Praised by nationalists and hard-line Russian critics of the military’s performance, Surovikin heralded his promotion by ordering a campaign to bomb Ukraine’s power infrastructure and plunge its population into darkness and cold. He also withdrew Russian troops from the only regional capital they had seized since the invasion, a tactical retreat that gave Ukraine a victory but also helped fortify Russian lines.

In recent weeks, Russian forces, alongside soldiers from the notorious private military company Vagner, had embarked on a blunt-force, frontal assault to capture the Donbas cities of Bakhmut and Soledar, with reports of World War I-style infantry charges that left fields carpeted with Russian corpses.

On January 11, Surovikin was demoted.

With the Russian invasion in its 11th month, and with no end in sight, President Vladimir Putin shuffled the Ukraine military command, replacing Surovikin with the longtime chief of the General Staff, General Valery Gerasimov, a close ally of Defense Minister Sergei Shoigu.

Surovikin kept his rank but was made Gerasimov’s deputy, alongside two other, lesser-known top officers.

The move, which marked the fourth time Putin has rearranged the command of the war, surprised Russian and Western experts alike and stoked new questions about the Kremlin’s endgame for the largest war in Europe in nearly 80 years.

“Is it because Putin is already impatient with Surovikin’s methods and lack of successes that Putin can portray as victories to the Russian people? Perhaps,” said Mick Ryan, a former Australian Army major general and an analyst on Russian military doctrine.

“Is this more about palace politics, with the open hostility and competition between the Russian military and the Vagner Group forcing Putin’s intervention?” he said. “Or because Surovikin — with a direct link to Putin — was becoming more powerful relative to Gerasimov?”

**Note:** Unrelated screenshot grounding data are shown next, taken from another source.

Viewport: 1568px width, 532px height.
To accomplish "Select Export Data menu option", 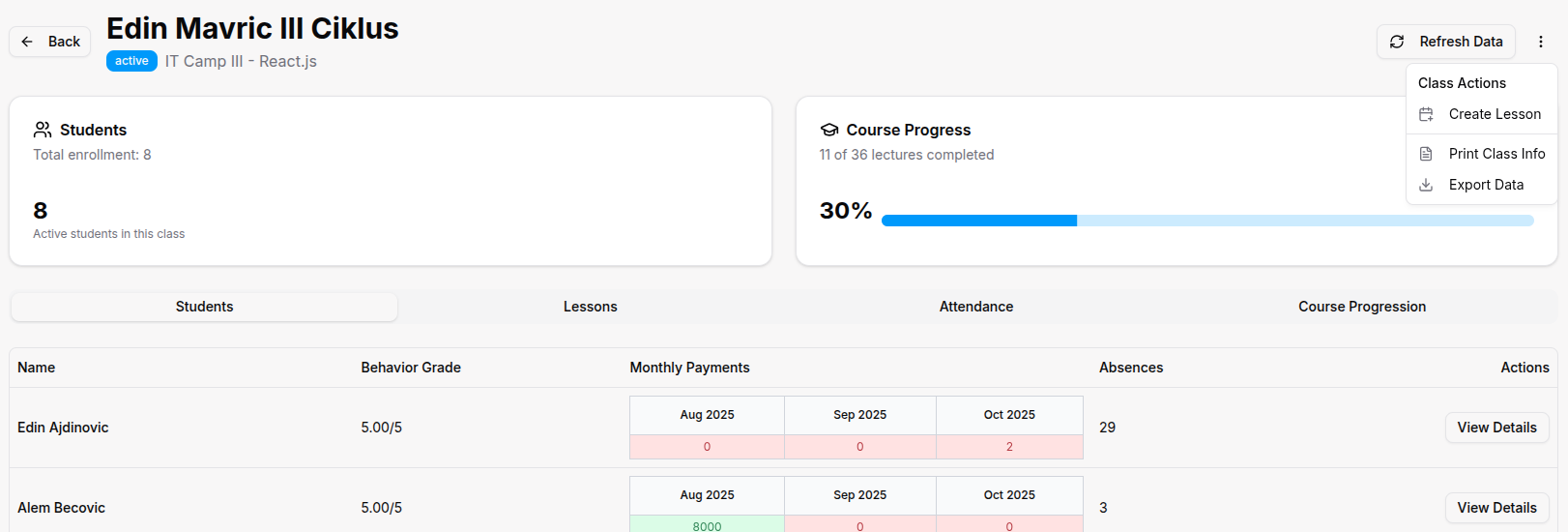I will 1485,185.
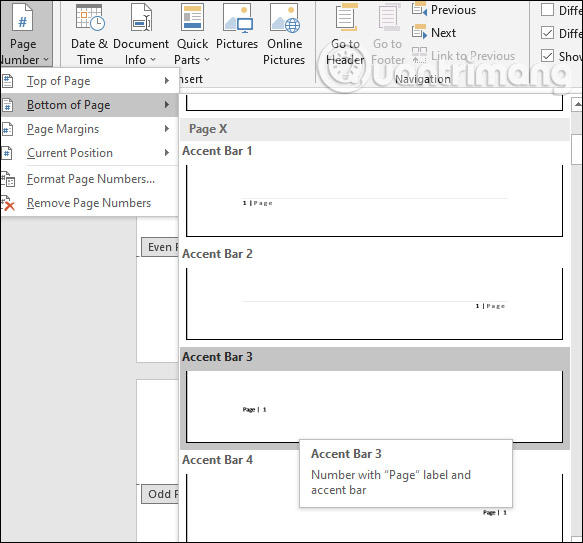The height and width of the screenshot is (543, 583).
Task: Go to Header in Navigation group
Action: tap(345, 34)

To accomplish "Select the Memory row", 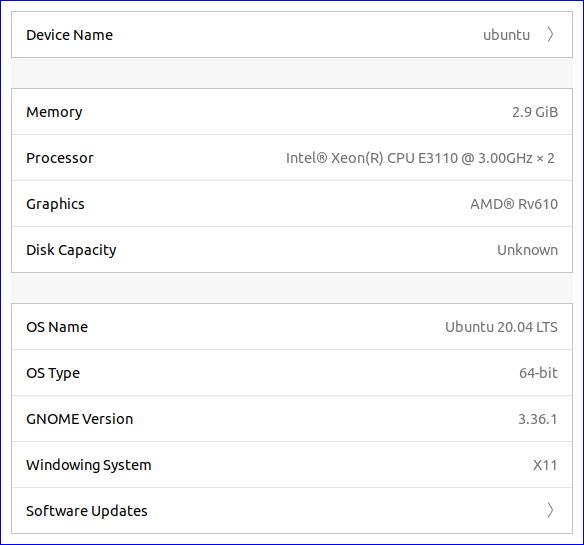I will [x=292, y=112].
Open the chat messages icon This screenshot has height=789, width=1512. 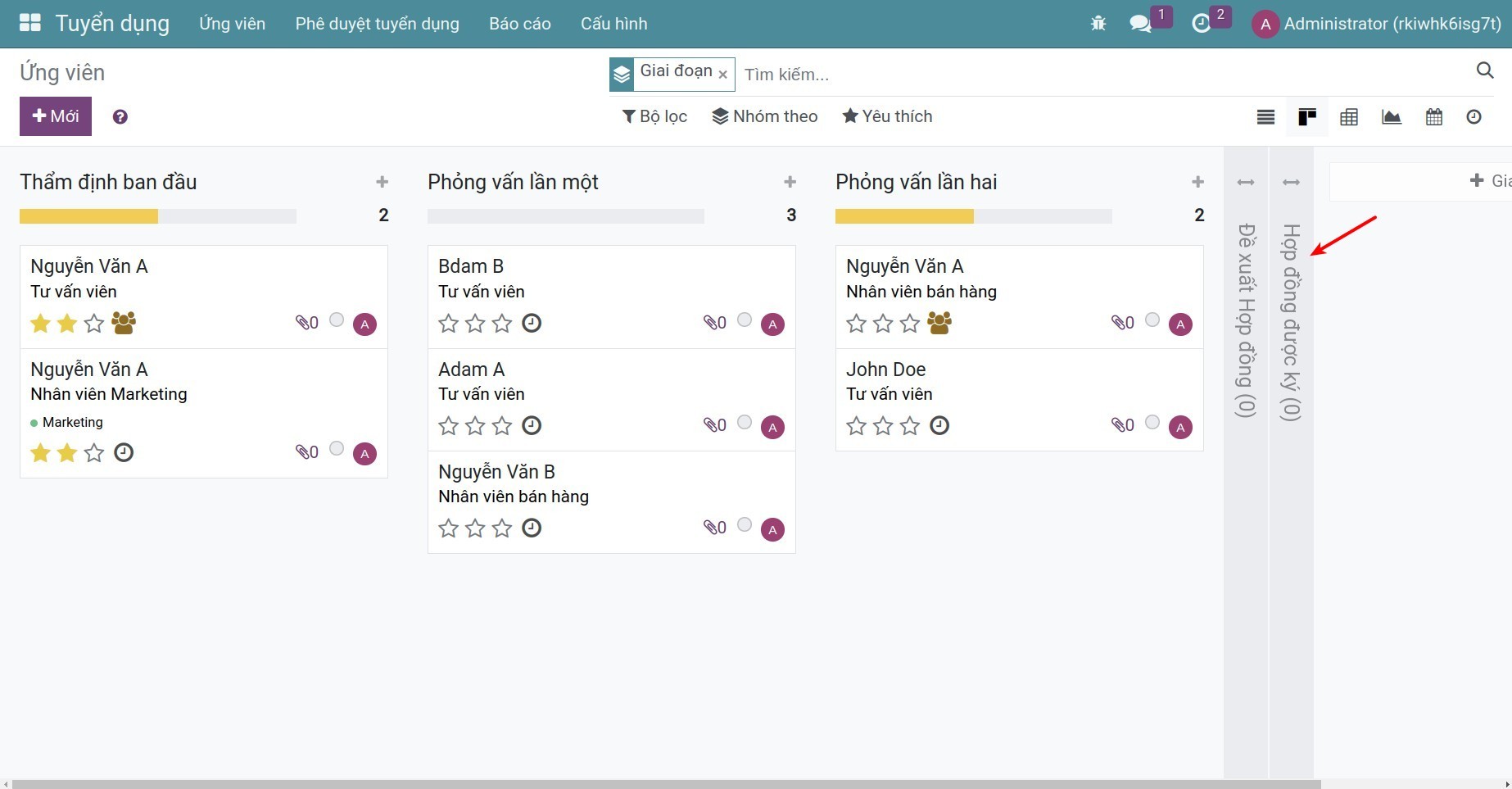(1140, 24)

All of the above, some analysts suggested, pointing to heated rivalries in circles close to Putin, in addition to impatience in the Kremlin with the lack of progress on the battlefield.

“Civilian leaders often replace military commanders when the war is not going well,” said Mark Cancian, a retired U.S. Marine colonel and now a military expert at the Center for Strategic and International Studies.

“Think about how many generals Lincoln went through before settling on [Ulysses S.] Grant,” he said, referring to decisions by U.S. President Abraham Lincoln during the U.S. Civil War in the 1860s.

The bottom line, said Dara Massicot, an expert on the Russian military at the RAND Corporation, a U.S.-based think tank, is that Russia’s “most competent senior commander” was replaced with an “incompetent one,” indicating that there were multiple factors behind the reshuffle.

“This is a story that has it all: infighting, power struggles, jealousy,” Massicot said in a post to Twitter.

By all accounts, the invasion is going badly for Moscow. Western officials say Russia’s casualty toll – soldiers killed or wounded – is nearing 100,000. (Ukraine has suffered similar losses, according to Western estimates.)

On the battlefield, Russian forces failed in their initial primary objectives: to swiftly seize Kyiv, topple the government of President Volodymyr Zelenskiy, and cow the Ukrainian military into surrender. Their biggest success of the first few months was the capture of the port of Mariupol, on the Sea of Azov, in late May.

Even after reorganizing command structure over the summer and regrouping units in the eastern Donbas region, Russian forces failed to make major gains other than the capture of the Luhansk region cities of Syevyerodonetsk and Lysychansk in June.

And then came the autumn.

Ukrainian troops, bolstered by powerful new Western weaponry, stunned Russian forces, sweeping through the Kharkiv region, north and west of the Donbas, and capturing the Donetsk region rail hub of Lyman.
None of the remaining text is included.